One of Lind-Ramos’s most well-known sculptures is Maria-Maria (2019), first exhibited at the 2019 Whitney Biennial. That piece comprised, among other things, lacquered coconuts and FEMA tarps, which five years after Hurricane Maria are still ubiquitous across Puerto Rico. A work started around the same time Baño de María (Bain-marie/The Cleansing), 2018-2022, features in the PS1 survey. It’s arguably the show’s most compelling: FEMA tarps and burlap shape a totem-deity, who is surrounded by a five-point aureole, decked with tambourines, trumpets, and hammers that invoke deafening gale force winds alongside the majesty of Puerto Rico’s oceans and mangroves.
As a sculptor, Lind-Ramos relies on the intimacy of memory and the universality of calamity to assemble his art from everyday materials—a TV, a shovel, found shoes, roofing, and dried tree trunks—to fantastical, contemplative effect. His works responding to the aftermath of Hurricane Maria capture the devastating inequalities and ravaging effects on the archipelago and simultaneously conjure the aesthetic joys of Puerto Rican life and resilience. In Baño de María, the swirling, atmospheric shapes that radiate from the tambourines reflect rising water temperatures that ultimately create powerful hurricanes, as they follow the pathways once used in the transatlantic slave trade route, traveling from West Africa to the Caribbean.
“I start with an idea based on an experience, and then there are objects that relate to that experience,” Lind-Ramos tells me in front of the finished sculptures. “Maybe I have one object that generates everything, but I don’t have the others.
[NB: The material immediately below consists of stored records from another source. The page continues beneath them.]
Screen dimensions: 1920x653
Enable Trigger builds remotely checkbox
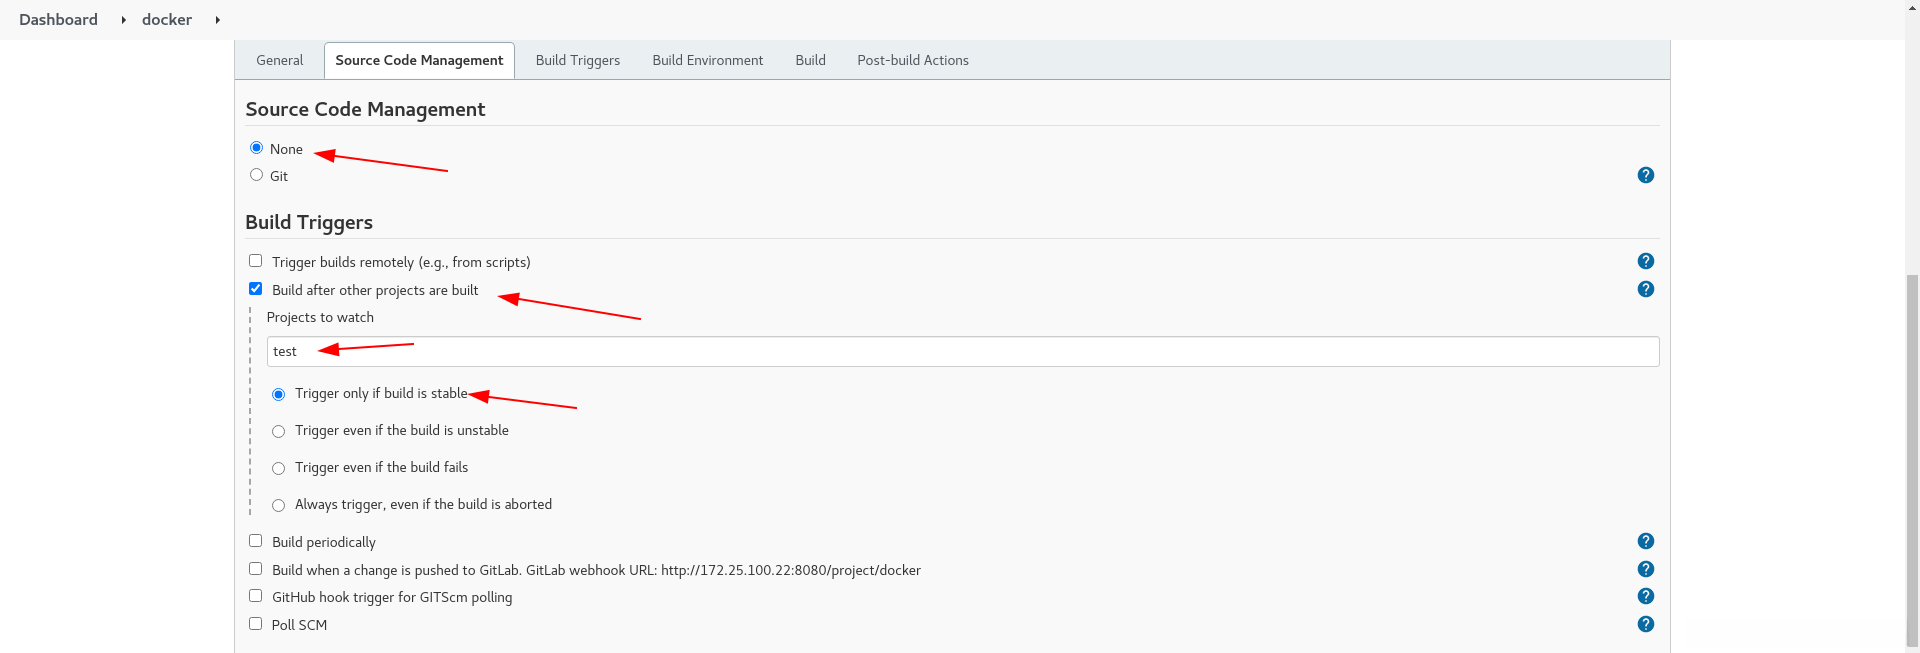click(x=256, y=261)
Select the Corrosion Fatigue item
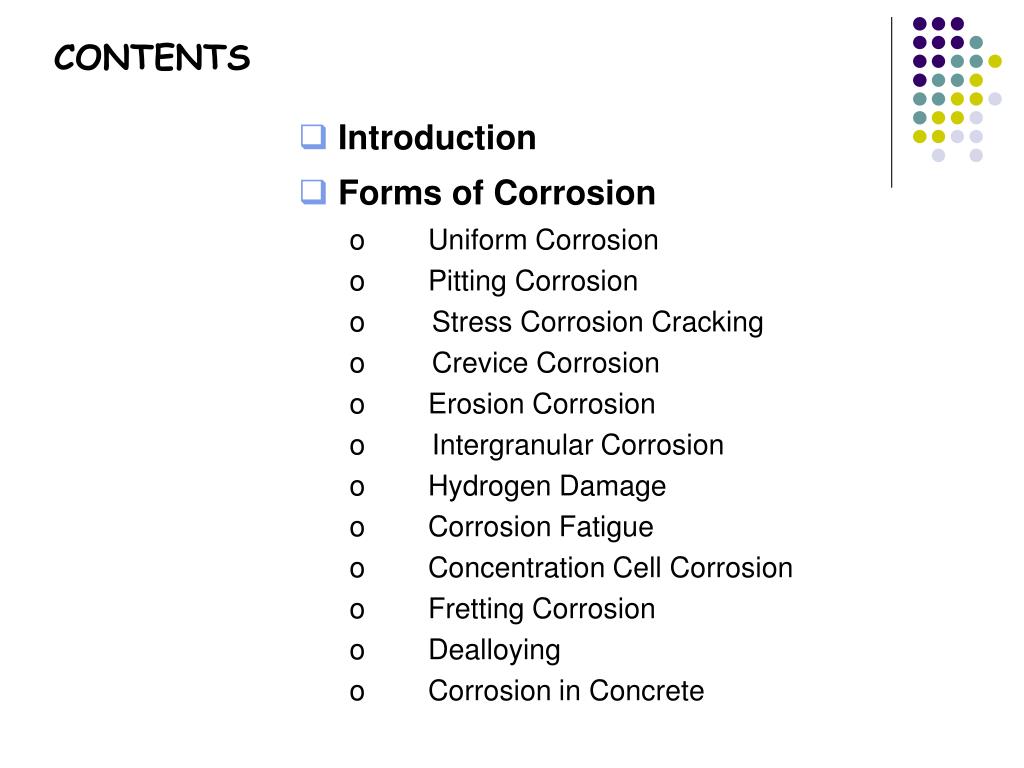 pyautogui.click(x=541, y=528)
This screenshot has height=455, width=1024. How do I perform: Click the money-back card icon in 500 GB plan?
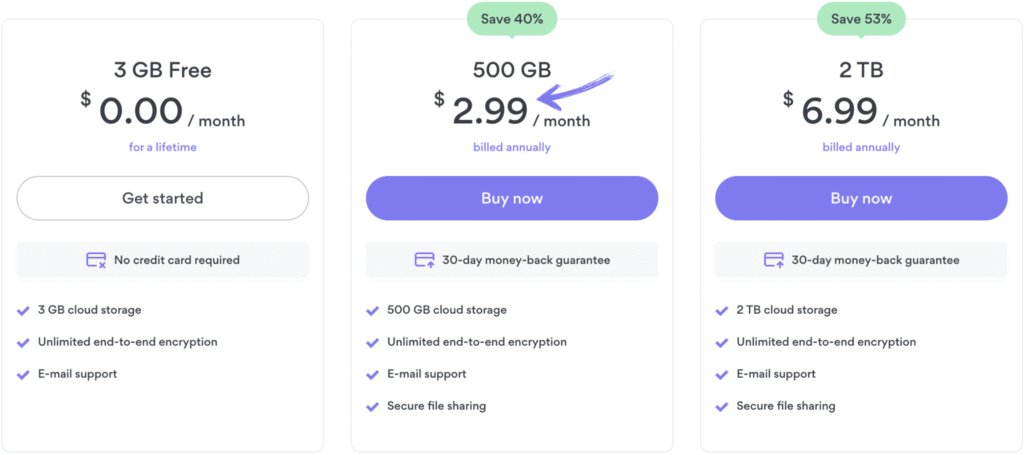[x=424, y=260]
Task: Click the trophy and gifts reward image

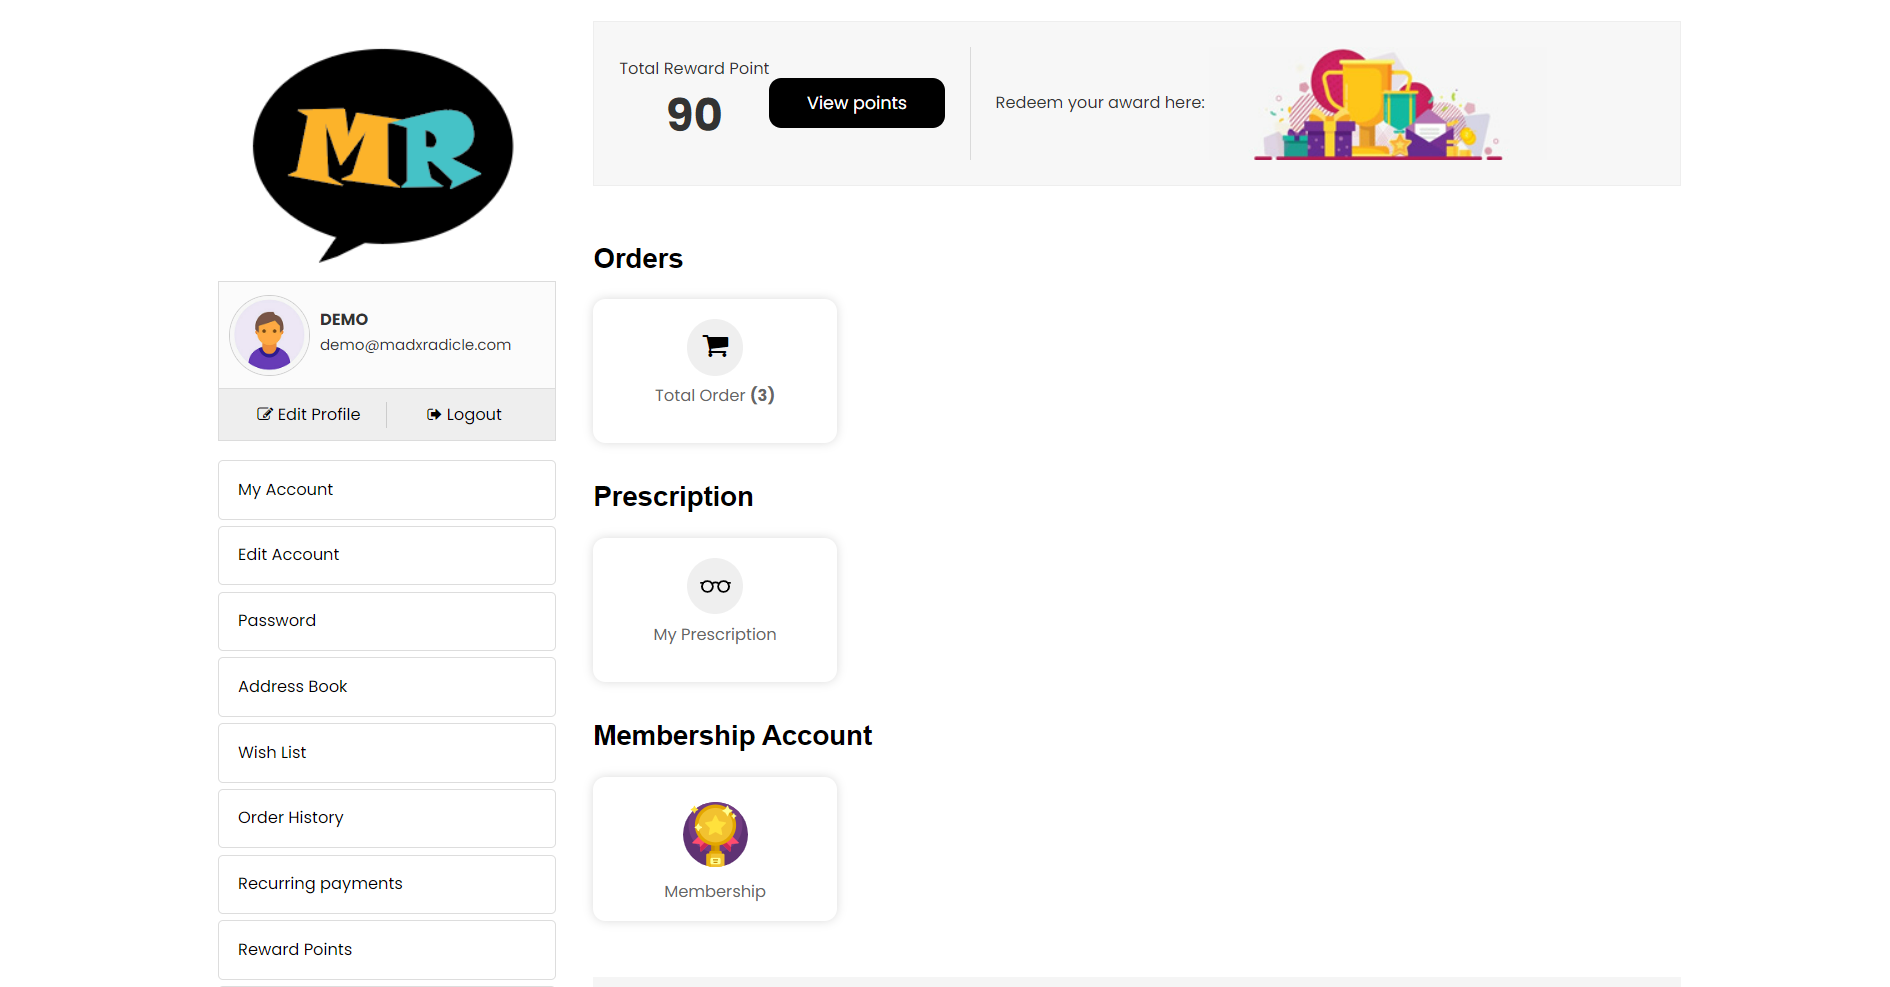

I make a drawing or a sketch. Then something happens. Objects start coming. I start finding them. I start making them.”
The current survey, titled “El Viejo Griot — Una historia de todos nosotros,” takes its name from a discarded boat found on a nearby beach that friends carried back to his studio. It now forms the center of a new work, El Viejo Griot (2022–23) that is surrounded by cargo sacks, stamped with dates of monumental events in Puerto Rican and Antillean history: 1804, the Haitian Revolution; 1898, the US invasion of Puerto Rico; 1952, approval of the Puerto Rican constitution by Congress; 2017, Hurricane Maria.
El Viejo Griot harkens centuries of fishing as economic survival and migrations to Puerto Rico from nearby islands, embodying the exhibition’s themes of recovery and survival, which feel, for much of humanity, especially dire.
“I’m talking from a very specific place,” Lind-Ramos said, “but at the same time, I am talking about the human spirit because we are all migrants or have somebody in our past who has moved.”